Despite an abundance of natural fuel resources, 60% of the world's oil and 45% of the world's gas reserves, some Arab countries are concerned that their economies and staggering world demands are relying heavily on finite resources. The Organization of Petroleum Exporting Countries predicted the life expectancy of oil in its member countries to be 131 years; 33 for the rest of the world. This crescendo has triggered a significant push into sources of renewable energy, such as the wind and the sun.

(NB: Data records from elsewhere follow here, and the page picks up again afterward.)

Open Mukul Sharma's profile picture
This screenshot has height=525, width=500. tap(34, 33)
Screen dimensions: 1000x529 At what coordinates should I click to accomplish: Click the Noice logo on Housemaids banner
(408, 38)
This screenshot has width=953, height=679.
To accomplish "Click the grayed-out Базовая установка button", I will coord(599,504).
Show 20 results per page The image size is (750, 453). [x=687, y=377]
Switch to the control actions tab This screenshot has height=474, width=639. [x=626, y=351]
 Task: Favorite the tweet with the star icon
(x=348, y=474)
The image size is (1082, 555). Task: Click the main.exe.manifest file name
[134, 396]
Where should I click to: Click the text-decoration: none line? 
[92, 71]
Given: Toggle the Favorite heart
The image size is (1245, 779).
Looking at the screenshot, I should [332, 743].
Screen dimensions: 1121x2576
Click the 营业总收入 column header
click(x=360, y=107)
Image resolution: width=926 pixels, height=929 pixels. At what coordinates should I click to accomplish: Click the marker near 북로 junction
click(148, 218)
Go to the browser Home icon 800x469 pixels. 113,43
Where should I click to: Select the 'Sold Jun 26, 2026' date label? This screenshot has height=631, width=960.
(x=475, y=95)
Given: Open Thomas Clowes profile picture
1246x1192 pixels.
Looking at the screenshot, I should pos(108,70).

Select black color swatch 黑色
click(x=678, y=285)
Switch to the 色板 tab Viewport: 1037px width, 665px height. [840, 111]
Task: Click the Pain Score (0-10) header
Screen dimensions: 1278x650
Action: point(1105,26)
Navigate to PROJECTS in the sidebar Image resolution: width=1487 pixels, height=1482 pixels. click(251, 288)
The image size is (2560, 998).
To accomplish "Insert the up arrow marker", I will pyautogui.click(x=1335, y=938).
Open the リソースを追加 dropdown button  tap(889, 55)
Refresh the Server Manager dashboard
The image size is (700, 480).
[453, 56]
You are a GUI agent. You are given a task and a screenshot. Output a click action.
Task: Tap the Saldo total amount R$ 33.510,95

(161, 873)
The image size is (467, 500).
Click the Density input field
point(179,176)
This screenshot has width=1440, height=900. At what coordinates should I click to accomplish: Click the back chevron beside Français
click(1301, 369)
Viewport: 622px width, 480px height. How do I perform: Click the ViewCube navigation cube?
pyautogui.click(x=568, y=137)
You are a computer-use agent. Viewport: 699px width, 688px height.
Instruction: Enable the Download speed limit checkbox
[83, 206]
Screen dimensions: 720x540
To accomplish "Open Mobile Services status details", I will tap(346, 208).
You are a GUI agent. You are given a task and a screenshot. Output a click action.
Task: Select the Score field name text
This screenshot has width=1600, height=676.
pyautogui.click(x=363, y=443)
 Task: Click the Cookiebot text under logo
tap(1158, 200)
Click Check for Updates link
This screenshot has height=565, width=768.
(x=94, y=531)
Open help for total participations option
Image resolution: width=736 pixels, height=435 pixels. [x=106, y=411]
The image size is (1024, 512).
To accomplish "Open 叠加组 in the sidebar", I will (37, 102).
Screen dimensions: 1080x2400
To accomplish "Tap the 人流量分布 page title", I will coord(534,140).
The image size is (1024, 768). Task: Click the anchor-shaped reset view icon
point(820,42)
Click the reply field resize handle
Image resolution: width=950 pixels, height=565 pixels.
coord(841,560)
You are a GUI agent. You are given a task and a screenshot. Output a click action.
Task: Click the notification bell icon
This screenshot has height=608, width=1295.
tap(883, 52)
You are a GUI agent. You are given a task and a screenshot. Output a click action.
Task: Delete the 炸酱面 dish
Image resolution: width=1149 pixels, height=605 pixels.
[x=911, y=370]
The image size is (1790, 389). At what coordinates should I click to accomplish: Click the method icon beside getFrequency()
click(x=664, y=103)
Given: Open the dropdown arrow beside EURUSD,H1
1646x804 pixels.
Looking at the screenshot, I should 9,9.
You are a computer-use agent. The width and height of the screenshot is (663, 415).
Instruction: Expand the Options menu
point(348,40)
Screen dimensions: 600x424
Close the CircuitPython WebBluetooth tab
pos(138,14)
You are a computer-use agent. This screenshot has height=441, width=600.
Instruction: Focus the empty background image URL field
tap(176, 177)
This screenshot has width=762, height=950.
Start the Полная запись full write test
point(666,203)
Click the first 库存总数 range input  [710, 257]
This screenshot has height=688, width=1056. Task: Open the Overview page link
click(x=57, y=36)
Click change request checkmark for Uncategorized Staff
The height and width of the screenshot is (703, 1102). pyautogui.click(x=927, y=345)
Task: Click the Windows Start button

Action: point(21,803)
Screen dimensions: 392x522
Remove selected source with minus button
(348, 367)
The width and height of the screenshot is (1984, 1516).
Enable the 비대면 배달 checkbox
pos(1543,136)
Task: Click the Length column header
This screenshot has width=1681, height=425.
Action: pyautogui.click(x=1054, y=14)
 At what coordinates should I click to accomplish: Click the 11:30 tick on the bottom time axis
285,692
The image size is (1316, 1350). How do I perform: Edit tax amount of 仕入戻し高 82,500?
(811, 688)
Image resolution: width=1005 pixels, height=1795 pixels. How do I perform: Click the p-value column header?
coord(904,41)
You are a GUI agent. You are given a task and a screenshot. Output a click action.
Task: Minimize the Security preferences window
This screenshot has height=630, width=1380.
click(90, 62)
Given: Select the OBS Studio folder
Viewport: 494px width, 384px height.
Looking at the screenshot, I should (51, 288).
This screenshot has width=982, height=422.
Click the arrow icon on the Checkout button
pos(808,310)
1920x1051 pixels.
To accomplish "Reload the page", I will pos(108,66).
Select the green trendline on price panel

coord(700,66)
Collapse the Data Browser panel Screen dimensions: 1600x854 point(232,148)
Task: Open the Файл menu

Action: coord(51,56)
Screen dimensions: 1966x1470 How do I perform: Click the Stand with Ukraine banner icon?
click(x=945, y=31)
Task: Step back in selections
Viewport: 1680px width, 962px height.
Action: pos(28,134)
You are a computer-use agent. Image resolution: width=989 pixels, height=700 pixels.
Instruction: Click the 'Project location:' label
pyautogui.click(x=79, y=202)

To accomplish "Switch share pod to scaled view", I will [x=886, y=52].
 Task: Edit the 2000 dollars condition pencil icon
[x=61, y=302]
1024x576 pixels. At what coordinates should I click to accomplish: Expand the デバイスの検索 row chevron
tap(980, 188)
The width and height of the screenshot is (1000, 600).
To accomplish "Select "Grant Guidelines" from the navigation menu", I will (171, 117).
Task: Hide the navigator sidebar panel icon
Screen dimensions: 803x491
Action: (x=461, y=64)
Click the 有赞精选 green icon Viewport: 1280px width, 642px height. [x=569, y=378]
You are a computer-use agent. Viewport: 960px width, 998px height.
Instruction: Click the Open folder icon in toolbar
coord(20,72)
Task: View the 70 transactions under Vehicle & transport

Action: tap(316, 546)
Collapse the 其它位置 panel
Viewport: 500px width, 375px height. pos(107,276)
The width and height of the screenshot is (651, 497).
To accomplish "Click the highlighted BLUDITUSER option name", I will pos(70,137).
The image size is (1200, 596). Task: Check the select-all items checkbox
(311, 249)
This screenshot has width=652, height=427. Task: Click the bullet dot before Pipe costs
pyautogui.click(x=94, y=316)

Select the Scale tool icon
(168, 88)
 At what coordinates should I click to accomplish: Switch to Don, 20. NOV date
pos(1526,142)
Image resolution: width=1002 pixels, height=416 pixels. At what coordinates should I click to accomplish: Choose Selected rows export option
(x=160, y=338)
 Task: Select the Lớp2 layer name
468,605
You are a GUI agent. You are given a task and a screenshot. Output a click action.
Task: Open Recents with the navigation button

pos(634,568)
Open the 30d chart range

The MENA region is lagging behind the rest of the world in renewable energy investments, which globally reached USD162 billion in 2009, a five-year increase of 252%, according to Bloomberg New Energy Finance. As of 2011, the region meets only 2% of its primary energy needs from renewable energy and 98% through oil and gas. The GCC is ranked one of the world's highest carbon dioxide emitters per capita, according to a 2010 GreenGulf report published by Al Masah Capital Management; Qatar ranked highest in per capita CO2 emissions, followed by Kuwait, the UAE and the USA.
One of the hurdles to using green technology has been cost; solar energy is five to 10 times more expensive than conventional power, depending on the type of technology employed; wind is about 50% higher. Still, the dim outlook for fossil fuels has served as an economic incentive to go green, and analysts expect that the high cost will eventually level off as technologies become more efficient. Other convincing arguments relate to the region's population boom, an anticipated economic resurgence and the need to diversify and create jobs, all of which are reasons to explore new forms of energy.
MENA's Ongoing Green Energy Projects
An estimated USD4.1 billion in renewable energy projects are under way in the region, with Egypt leading the way with USD2.1 billion, followed by the UAE and Jordan with USD500 million each, as of 2011. According to Zawya Projects, Morocco is expected to lead the way by generating 950 MW of power from renewable sources by 2017, followed by Egypt with 650 MW and the UAE with 350 MW.
Average ongoing and planned capacities (MW)
Of the naturally replenished energy sources, like sunlight, wind, rain, tides, biomass, hydro and geothermal heat, OPEC claims hydroelectricity is the best developed in the region. Egypt and Iraq are the chief produces of the region's 10,683 MW of installed hydroelectricity, followed by Tunisia, Syria, Algeria, Jordan, Lebanon and Morocco, as of 2010.
In terms of solar energy, as the MENA's greatest natural resource, it may be able to meet total worldwide demand for electricity. However, despite their abundance, both solar and wind are still nascent forms of renewable energy. Generally, the GCC, Morocco and Algeria are harnessing solar energy while Egypt, Morocco, Syria and Jordan are drawing on wind as a green power source.

Public/Private Incentives
Due in part to fossil fuel subsidies in the MENA region, solar and wind energy forms are still not competitive with conventional power generating technologies. Consequently, the governments of Egypt, Jordan and the UAE are promoting private investment in renewable energy, taking a page from Europe and the US with such tools as feed-in-tariffs and cash incentives given by the government to users of green energy technology. Throughout the region, long-term plans for the implementation of clean energy are being studied and countries are exploring regulatory and financial incentives to promote the production of renewable energy.
Tunisia and the UAE (Abu Dhabi) are registering their clean energy projects under the UN's Clean Development Mechanism (CDM), which entitles them to receive carbon reduction credits, with a price of around USD16 per ton of carbon dioxide. Tunisia began a plan to implement 40 solar energy projects in 2010, to last till 2016.
The Moroccan Agency for Solar Energy (MASEN) is a public-private venture that has been set up to lead a USD9 billion domestic solar project. In Egypt, new regulations are being studied to provide incentives for private companies to produce clean energy. The government is considering a new electricity law to allow private power companies to sell their output directly to end users, including a feed-in tariff for renewable energy. Currently, Independent Power Providers (IPPs) may only sell their electricity to the power public utility EEHC.
Jordan passed a new renewable energy law in January 2010, under which the National Electric Power Company (NEPCO) will be required to purchase all electricity produced by independent and small-scale renewable plants at full retail price. Also under this law, the cost of linking solar and wind projects to the grid will be covered by the public utility.
In Oman and Qatar, studies are being undertaken to identify each country's national solar and wind potential and to assess the feasibility of these projects and the implementation of a competition procedure for renewables. Chevron and GreenGulf have agreed to conduct research at the Qatar Science and Technology Park, to study the development of solar energy in the country. Qatar's Foundation for Education, Science and Community Development and Solar World have established a joint venture called Qatar Solar Technologies to lead the country's expansion of the photovoltaic (PV) market.